> **Problem to work on**: Reproduce the closing run of lines below verbatim, from the line that contains "You are a computer-use agent. This" up to and including the final line.

[Stored items]
■ ■ ■
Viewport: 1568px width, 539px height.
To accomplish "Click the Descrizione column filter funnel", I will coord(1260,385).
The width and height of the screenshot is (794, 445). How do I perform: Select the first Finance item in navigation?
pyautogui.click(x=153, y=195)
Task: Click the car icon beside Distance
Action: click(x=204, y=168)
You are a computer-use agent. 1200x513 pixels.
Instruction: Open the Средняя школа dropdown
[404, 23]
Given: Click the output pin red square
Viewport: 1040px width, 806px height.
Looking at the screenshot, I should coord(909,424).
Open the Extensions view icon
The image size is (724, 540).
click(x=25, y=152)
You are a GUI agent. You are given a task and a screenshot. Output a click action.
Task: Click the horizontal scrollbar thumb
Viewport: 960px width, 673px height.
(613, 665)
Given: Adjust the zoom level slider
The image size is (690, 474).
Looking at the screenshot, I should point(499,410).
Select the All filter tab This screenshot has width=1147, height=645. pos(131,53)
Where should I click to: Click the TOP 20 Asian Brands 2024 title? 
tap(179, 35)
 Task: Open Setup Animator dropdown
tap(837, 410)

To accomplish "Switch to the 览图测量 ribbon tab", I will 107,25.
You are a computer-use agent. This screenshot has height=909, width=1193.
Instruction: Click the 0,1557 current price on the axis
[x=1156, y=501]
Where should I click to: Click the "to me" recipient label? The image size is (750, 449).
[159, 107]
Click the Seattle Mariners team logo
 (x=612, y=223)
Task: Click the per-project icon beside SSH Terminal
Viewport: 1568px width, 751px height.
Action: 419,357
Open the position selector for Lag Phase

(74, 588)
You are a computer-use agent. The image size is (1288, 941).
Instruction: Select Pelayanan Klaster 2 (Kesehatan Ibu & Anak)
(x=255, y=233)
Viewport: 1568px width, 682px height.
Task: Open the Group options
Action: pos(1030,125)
■ ■ ■
> **Written response**:
You are a computer-use agent. This screenshot has height=909, width=1193.
Instruction: Click the 0,1557 current price on the axis
[x=1156, y=501]
Where should I click to: Click the "to me" recipient label? The image size is (750, 449).
[159, 107]
Click the Seattle Mariners team logo
 (x=612, y=223)
Task: Click the per-project icon beside SSH Terminal
Viewport: 1568px width, 751px height.
Action: 419,357
Open the position selector for Lag Phase

(74, 588)
You are a computer-use agent. The image size is (1288, 941).
Instruction: Select Pelayanan Klaster 2 (Kesehatan Ibu & Anak)
(x=255, y=233)
Viewport: 1568px width, 682px height.
Task: Open the Group options
Action: pos(1030,125)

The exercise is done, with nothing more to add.